Opinion: No more cheap shots at dairy farmers over water quality

  • Opinion
  • 16/01/2019

By Tim Mackle

OPINION: In the past week, I've opened two newspapers to two cartoons that take a cheap shot at dairy farming, both frustrating and offending the dairy farmers of New Zealand.

One cartoon portrayed a dairy cow polluting the sea, and the other showed dairy cows polluting a river. 

My wish for 2019 is that all New Zealanders, cartoonists and media, are up with the play on what is actually happening on dairy farms before they make comment.

In recent years, dairy farmers have collectively undertaken what I believe to be one of the biggest, if not the biggest, voluntary conservation initiatives this country has ever seen.  

The simple reality these days is that no dairy cow can get into a stream thanks to dairy farmers having fenced off 97 percent of significant waterways on farms. 

And that's only the start. Dairy farmers are also planting the riparian strip between the waterway and the fence, restoring wetland areas and establishing new ones  all to remove contaminates before they reach the water.

Tim Mackle says there is a lack of understanding by some about what modern farming is all about.

* [Information]
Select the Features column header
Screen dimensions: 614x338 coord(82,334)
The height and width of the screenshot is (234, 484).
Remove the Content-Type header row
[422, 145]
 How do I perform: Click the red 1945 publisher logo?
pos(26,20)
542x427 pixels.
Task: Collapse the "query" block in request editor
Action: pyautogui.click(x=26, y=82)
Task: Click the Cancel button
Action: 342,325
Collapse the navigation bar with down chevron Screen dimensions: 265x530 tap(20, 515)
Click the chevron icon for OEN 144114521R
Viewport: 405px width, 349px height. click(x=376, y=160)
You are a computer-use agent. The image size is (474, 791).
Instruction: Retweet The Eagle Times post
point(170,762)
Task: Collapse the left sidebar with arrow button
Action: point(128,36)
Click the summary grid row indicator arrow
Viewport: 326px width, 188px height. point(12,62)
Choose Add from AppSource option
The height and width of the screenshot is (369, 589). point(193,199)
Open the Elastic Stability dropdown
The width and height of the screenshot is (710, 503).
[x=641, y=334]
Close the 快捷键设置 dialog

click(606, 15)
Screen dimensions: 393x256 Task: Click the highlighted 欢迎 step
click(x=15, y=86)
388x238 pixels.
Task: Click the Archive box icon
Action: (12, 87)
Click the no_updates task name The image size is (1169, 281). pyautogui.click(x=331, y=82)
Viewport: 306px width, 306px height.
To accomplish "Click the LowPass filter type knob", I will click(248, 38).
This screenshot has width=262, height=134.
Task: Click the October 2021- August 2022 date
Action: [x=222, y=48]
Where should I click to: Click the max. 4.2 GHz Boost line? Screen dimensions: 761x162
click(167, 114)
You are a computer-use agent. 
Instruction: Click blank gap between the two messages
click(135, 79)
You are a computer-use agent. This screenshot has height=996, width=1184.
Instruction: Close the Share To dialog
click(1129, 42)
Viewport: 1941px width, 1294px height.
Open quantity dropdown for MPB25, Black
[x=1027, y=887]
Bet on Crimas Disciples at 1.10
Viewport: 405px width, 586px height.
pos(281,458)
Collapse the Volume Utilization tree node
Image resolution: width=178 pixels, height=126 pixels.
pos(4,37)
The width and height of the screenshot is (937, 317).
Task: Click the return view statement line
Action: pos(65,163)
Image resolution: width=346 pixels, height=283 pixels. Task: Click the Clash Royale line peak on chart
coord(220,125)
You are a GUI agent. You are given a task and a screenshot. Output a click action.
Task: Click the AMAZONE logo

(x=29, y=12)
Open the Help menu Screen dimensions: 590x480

* [Problem set]
[a] In the opinion piece on dairy farmers and water quality, what share of significant waterways on farms does the writer say dairy farmers have fenced off?
[b] Continue the opinion piece on dairy farmers and water quality from its last sentence.

* [Per-task outputs]
[a] 97 percent

[b]
Tim Mackle says there is a lack of understanding by some about what modern farming is all about. Photo credit: Supplied

They have also installed sophisticated on-farm effluent management systems, and many have retired sensitive areas of their land, often placing them under protective covenant. In many regions farmers are going even further as they work towards meeting nutrient limits through changes in farm practices and systems. 

Yes, just as there are some laggards in most sectors, there are still some farmers who need to up their game, but these cartoons show there is a lack of understanding of what modern dairy farming is about, and therefore the picture they cast is far from reality. 

Sediment, bacteria, nitrogen and phosphorus  as well as heavy metals from urban areas  all have an impact on water quality in New Zealand. 

The burning issues all Kiwis need to address, including farmers, are how these contaminants get into our waterways, and what do each of us need to do to reduce our collective footprint.  

I can't go past noting the sheer frustration expressed on social media this week from farmers at the apparent hypocrisy shown by those organisations and businesses that regularly criticise dairy, and their reluctance to publicly call out concerns over urban or wildlife induced environmental pollution.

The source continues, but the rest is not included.